PySpark/计算出现次数,并使用UDF创建一个新列

PySpark/计算出现次数,并使用UDF创建一个新列,pyspark,split,count,user-defined-functions,assert,Pyspark,Split,Count,User Defined Functions,Assert,我有一个包含多列的数据框,包括video\u id和tags 我需要在我的df中创建一个名为occurrencias_music的新列,其中字符串“music”的出现次数作为任何标记的子字符串。标签不一定与“music”完全相同,但它包含它作为子字符串 稍后,我们的想法是实现一个UDFsubtag\u music\u UDF,它返回IntegerType(),并封装传统的python函数subcadena\u en\u vector(tags): 为此,我需要一个名为subcadena\u en

我有一个包含多列的数据框,包括
video\u id
tags

我需要在我的df中创建一个名为
occurrencias_music
的新列,其中字符串“music”的出现次数作为任何标记的子字符串。标签不一定与“music”完全相同,但它包含它作为子字符串

稍后,我们的想法是实现一个UDF
subtag\u music\u UDF
,它返回IntegerType(),并封装传统的python函数
subcadena\u en\u vector(tags)

为此,我需要一个名为
subcadena\u en\u vector(tags)
的函数,该函数应接收一个字符串列表作为参数,并检查向量中有多少元素包含单词“music”作为子字符串。
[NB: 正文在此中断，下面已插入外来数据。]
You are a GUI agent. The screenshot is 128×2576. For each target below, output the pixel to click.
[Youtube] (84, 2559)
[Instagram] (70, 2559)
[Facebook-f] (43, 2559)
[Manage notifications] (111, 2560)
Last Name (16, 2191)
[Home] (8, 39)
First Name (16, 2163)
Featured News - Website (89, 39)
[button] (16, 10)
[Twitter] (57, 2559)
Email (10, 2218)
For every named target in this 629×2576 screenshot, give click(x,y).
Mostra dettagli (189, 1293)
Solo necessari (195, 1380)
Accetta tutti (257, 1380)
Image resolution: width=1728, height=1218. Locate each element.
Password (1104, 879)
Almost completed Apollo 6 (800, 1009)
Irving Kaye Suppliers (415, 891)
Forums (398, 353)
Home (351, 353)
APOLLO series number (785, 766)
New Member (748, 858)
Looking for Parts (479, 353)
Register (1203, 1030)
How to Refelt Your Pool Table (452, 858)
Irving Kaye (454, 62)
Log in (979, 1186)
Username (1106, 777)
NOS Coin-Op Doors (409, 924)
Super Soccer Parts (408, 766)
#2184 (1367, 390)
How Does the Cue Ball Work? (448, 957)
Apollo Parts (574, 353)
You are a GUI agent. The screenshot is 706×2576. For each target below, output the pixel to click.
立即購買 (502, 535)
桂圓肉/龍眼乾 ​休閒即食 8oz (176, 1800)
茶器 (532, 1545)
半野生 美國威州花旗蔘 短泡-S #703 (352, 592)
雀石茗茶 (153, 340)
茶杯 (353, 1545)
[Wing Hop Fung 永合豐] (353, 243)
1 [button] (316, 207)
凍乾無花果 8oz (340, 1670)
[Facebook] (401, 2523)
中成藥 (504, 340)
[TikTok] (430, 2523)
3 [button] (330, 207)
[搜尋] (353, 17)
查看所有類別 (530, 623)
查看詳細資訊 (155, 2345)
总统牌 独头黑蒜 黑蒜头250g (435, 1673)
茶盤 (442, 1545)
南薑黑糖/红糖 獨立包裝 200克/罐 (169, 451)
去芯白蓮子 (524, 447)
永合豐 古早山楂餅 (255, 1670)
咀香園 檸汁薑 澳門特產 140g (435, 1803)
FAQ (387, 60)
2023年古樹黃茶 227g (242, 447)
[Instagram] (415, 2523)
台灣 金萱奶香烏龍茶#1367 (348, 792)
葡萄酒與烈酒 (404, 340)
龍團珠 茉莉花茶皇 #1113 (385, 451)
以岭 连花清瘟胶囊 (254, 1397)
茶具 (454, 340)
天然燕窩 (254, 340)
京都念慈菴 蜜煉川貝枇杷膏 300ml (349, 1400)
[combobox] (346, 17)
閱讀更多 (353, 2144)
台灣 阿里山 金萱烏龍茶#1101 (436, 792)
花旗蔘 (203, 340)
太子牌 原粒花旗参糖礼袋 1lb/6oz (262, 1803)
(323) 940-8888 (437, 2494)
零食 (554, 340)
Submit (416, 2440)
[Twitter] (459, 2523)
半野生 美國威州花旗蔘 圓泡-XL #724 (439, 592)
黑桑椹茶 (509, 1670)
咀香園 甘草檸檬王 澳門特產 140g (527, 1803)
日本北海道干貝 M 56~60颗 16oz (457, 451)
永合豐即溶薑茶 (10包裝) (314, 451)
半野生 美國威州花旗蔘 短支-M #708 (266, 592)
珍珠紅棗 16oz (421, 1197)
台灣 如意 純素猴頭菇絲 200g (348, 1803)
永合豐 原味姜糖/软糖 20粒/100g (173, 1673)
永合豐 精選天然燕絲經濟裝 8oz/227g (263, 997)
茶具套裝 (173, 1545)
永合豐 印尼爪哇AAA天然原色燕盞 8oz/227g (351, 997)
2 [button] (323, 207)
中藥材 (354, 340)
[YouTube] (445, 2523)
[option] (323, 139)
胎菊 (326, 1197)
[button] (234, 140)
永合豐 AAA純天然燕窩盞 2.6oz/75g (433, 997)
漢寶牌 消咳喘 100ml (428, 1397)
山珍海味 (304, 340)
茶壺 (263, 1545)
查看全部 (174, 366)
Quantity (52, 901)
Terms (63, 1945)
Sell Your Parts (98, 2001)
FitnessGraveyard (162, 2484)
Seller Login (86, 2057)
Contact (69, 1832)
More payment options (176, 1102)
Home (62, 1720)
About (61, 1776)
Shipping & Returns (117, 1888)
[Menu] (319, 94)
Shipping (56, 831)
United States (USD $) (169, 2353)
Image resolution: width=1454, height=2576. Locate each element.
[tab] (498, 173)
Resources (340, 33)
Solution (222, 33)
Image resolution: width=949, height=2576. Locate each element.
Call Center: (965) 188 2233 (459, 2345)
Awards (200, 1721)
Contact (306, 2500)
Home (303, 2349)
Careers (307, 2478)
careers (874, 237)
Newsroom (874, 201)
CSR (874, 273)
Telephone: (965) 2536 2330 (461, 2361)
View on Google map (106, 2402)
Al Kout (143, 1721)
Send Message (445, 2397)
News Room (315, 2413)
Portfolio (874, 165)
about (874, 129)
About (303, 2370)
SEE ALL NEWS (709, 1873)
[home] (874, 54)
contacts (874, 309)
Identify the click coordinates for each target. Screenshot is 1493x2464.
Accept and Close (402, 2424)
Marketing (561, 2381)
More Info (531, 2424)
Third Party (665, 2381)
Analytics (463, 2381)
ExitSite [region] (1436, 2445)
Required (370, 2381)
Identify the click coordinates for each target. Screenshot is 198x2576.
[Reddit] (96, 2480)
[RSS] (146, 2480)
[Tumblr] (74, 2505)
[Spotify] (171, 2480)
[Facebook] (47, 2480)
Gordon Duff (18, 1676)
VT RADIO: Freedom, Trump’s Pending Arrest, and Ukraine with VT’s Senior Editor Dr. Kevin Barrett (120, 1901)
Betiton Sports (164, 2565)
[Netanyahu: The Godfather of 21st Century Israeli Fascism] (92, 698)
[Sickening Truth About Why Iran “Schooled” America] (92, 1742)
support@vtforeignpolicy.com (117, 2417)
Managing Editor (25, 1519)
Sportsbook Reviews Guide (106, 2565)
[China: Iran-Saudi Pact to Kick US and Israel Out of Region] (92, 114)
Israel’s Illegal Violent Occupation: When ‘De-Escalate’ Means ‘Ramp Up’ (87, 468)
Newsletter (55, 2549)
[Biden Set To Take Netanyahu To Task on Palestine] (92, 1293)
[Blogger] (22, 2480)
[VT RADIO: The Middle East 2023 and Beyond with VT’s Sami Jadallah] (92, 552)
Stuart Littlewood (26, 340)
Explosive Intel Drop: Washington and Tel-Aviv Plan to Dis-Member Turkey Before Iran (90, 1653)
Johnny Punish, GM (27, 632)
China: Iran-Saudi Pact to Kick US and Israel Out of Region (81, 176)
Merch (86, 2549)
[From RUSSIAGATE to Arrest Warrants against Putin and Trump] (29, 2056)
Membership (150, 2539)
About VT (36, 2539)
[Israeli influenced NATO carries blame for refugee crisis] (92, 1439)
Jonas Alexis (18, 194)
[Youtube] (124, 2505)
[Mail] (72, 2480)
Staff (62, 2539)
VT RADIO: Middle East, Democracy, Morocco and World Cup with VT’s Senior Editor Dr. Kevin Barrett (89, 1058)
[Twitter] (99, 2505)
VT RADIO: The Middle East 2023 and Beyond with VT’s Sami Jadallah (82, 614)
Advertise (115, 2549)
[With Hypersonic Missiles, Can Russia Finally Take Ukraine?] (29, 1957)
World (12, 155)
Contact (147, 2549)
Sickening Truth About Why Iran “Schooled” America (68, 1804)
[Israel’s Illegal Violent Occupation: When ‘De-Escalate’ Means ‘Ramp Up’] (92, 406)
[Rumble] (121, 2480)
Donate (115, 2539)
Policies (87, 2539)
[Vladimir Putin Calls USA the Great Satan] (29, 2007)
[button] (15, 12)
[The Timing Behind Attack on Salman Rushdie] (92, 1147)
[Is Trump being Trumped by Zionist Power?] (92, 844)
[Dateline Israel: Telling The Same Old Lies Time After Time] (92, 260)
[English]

我必须用这个列表测试它的运行:

["a life in music", "music for life", "bso", "hans zimmer"]
结果是2

我对
subcadena\u en\u vector(tags)
函数有一个概念:

def subcadena_en_vector(tags, strToSearch):
    nTimes = 0
    for item in tags:
        #print(item.split())
        for subitem in item.split():
            if subitem==strToSearch:
                nTimes += 1

    return nTimes

if __name__ == "__main__":
  tags = ["a life in music", "music for life", "bso", "hans zimmer"]
  palabra = 'music'
  print(cuenta(tags,palabra)
此函数的问题在于,稍后在包含此断言的更正部分中:

assert(subcadena_en_vector(["a life in music", "music for life", "bso", "hans zimmer"]) == 2)
我得到以下错误:

> TypeErrorTraceback (most recent call last)
> <ipython-input-3-7a51ae031d9e> in <module>()
> ----> 1 assert(subcadena_en_vector(["a life in music", "music for life", "bso", "hans zimmer"]) == 2) TypeError: subcadena_en_vector()
> takes exactly 2 arguments (1 given)
>TypeErrorTraceback(最近一次呼叫最后一次)
>在()
>--->1断言(subcadena_en_vector([“音乐中的生命”、“生命的音乐”、“bso”、“hans zimmer”])==2)类型错误:subcadena_en_vector()
>只接受2个参数(给定1个)
有没有关于如何简化函数的想法,这样它就可以进行事件计数,而不会出现参数错误


提前谢谢。

我终于通过这样做解决了这个问题:

from pyspark.sql import functions as F
from pyspark.sql import types as T
from pyspark.sql import Window

subtag_music = ["a life in music", "music for life", "bso", "hans zimmer"]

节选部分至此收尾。